▸ **Records shown**:
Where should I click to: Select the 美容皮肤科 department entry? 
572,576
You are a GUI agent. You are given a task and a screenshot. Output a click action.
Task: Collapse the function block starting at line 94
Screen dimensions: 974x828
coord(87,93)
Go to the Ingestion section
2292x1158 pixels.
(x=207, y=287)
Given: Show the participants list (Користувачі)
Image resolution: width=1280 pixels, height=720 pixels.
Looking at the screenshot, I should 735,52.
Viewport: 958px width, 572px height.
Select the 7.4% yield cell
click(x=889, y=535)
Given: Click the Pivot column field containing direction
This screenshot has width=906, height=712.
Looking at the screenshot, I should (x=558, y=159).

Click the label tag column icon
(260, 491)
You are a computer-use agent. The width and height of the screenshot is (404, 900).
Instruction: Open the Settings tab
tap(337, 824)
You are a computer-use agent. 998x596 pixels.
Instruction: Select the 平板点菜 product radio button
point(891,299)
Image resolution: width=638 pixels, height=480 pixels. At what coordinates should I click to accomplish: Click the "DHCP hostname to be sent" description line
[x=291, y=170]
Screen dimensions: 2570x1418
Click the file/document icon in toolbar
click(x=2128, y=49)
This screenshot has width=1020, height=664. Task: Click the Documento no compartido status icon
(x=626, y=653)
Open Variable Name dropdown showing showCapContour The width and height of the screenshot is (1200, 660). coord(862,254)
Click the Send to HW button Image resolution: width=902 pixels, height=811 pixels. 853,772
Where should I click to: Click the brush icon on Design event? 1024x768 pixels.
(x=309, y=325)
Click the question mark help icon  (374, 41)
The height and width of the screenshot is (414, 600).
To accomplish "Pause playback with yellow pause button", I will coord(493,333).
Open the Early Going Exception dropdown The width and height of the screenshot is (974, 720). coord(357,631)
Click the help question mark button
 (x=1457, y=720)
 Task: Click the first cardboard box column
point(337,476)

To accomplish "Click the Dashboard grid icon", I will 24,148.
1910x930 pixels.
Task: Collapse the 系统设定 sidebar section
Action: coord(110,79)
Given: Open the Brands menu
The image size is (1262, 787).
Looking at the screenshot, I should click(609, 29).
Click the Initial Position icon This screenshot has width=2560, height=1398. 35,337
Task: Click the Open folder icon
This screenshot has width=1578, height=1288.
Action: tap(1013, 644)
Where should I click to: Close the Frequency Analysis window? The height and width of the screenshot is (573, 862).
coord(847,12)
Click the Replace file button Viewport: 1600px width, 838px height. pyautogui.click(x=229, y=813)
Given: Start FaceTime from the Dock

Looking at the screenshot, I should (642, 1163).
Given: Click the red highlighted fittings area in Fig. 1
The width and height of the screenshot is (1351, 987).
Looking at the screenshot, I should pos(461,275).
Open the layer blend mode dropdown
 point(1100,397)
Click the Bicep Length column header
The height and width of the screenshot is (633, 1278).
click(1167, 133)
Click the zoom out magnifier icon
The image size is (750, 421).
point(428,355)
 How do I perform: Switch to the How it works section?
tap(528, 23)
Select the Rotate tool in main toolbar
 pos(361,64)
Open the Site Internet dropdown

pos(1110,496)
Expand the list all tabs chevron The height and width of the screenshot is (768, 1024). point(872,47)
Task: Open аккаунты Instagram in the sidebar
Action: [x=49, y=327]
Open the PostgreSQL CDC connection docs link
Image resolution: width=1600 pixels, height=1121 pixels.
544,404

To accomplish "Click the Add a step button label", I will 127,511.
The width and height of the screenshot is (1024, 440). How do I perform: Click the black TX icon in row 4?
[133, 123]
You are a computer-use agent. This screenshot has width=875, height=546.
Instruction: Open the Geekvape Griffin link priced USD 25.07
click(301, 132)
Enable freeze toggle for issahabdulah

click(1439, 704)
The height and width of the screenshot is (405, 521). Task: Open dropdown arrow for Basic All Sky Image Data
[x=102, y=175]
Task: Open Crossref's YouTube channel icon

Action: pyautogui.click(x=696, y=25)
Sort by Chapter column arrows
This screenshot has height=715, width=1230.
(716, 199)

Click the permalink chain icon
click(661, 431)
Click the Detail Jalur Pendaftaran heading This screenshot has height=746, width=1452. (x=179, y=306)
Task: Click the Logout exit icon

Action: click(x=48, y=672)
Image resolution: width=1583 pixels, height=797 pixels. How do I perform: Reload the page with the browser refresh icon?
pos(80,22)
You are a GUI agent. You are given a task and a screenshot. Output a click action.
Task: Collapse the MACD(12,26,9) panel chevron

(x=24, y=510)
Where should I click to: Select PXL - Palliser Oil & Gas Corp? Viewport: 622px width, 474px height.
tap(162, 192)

▸ **Aim of the exercise**:
Restate the records word for word, keeping every line.

▸ **Task answer**:
Where should I click to: Select the 美容皮肤科 department entry? 
572,576
You are a GUI agent. You are given a task and a screenshot. Output a click action.
Task: Collapse the function block starting at line 94
Screen dimensions: 974x828
coord(87,93)
Go to the Ingestion section
2292x1158 pixels.
(x=207, y=287)
Given: Show the participants list (Користувачі)
Image resolution: width=1280 pixels, height=720 pixels.
Looking at the screenshot, I should 735,52.
Viewport: 958px width, 572px height.
Select the 7.4% yield cell
click(x=889, y=535)
Given: Click the Pivot column field containing direction
This screenshot has width=906, height=712.
Looking at the screenshot, I should (x=558, y=159).

Click the label tag column icon
(260, 491)
You are a computer-use agent. The width and height of the screenshot is (404, 900).
Instruction: Open the Settings tab
tap(337, 824)
You are a computer-use agent. 998x596 pixels.
Instruction: Select the 平板点菜 product radio button
point(891,299)
Image resolution: width=638 pixels, height=480 pixels. At what coordinates should I click to accomplish: Click the "DHCP hostname to be sent" description line
[x=291, y=170]
Screen dimensions: 2570x1418
Click the file/document icon in toolbar
click(x=2128, y=49)
This screenshot has width=1020, height=664. Task: Click the Documento no compartido status icon
(x=626, y=653)
Open Variable Name dropdown showing showCapContour The width and height of the screenshot is (1200, 660). coord(862,254)
Click the Send to HW button Image resolution: width=902 pixels, height=811 pixels. 853,772
Where should I click to: Click the brush icon on Design event? 1024x768 pixels.
(x=309, y=325)
Click the question mark help icon  (374, 41)
The height and width of the screenshot is (414, 600).
To accomplish "Pause playback with yellow pause button", I will coord(493,333).
Open the Early Going Exception dropdown The width and height of the screenshot is (974, 720). coord(357,631)
Click the help question mark button
 (x=1457, y=720)
 Task: Click the first cardboard box column
point(337,476)

To accomplish "Click the Dashboard grid icon", I will 24,148.
1910x930 pixels.
Task: Collapse the 系统设定 sidebar section
Action: coord(110,79)
Given: Open the Brands menu
The image size is (1262, 787).
Looking at the screenshot, I should click(609, 29).
Click the Initial Position icon This screenshot has width=2560, height=1398. 35,337
Task: Click the Open folder icon
This screenshot has width=1578, height=1288.
Action: tap(1013, 644)
Where should I click to: Close the Frequency Analysis window? The height and width of the screenshot is (573, 862).
coord(847,12)
Click the Replace file button Viewport: 1600px width, 838px height. pyautogui.click(x=229, y=813)
Given: Start FaceTime from the Dock

Looking at the screenshot, I should (642, 1163).
Given: Click the red highlighted fittings area in Fig. 1
The width and height of the screenshot is (1351, 987).
Looking at the screenshot, I should pos(461,275).
Open the layer blend mode dropdown
 point(1100,397)
Click the Bicep Length column header
The height and width of the screenshot is (633, 1278).
click(1167, 133)
Click the zoom out magnifier icon
The image size is (750, 421).
point(428,355)
 How do I perform: Switch to the How it works section?
tap(528, 23)
Select the Rotate tool in main toolbar
 pos(361,64)
Open the Site Internet dropdown

pos(1110,496)
Expand the list all tabs chevron The height and width of the screenshot is (768, 1024). point(872,47)
Task: Open аккаунты Instagram in the sidebar
Action: [x=49, y=327]
Open the PostgreSQL CDC connection docs link
Image resolution: width=1600 pixels, height=1121 pixels.
544,404

To accomplish "Click the Add a step button label", I will 127,511.
The width and height of the screenshot is (1024, 440). How do I perform: Click the black TX icon in row 4?
[133, 123]
You are a computer-use agent. This screenshot has width=875, height=546.
Instruction: Open the Geekvape Griffin link priced USD 25.07
click(301, 132)
Enable freeze toggle for issahabdulah

click(1439, 704)
The height and width of the screenshot is (405, 521). Task: Open dropdown arrow for Basic All Sky Image Data
[x=102, y=175]
Task: Open Crossref's YouTube channel icon

Action: pyautogui.click(x=696, y=25)
Sort by Chapter column arrows
This screenshot has height=715, width=1230.
(716, 199)

Click the permalink chain icon
click(661, 431)
Click the Detail Jalur Pendaftaran heading This screenshot has height=746, width=1452. (x=179, y=306)
Task: Click the Logout exit icon

Action: click(x=48, y=672)
Image resolution: width=1583 pixels, height=797 pixels. How do I perform: Reload the page with the browser refresh icon?
pos(80,22)
You are a GUI agent. You are given a task and a screenshot. Output a click action.
Task: Collapse the MACD(12,26,9) panel chevron

(x=24, y=510)
Where should I click to: Select PXL - Palliser Oil & Gas Corp? Viewport: 622px width, 474px height.
tap(162, 192)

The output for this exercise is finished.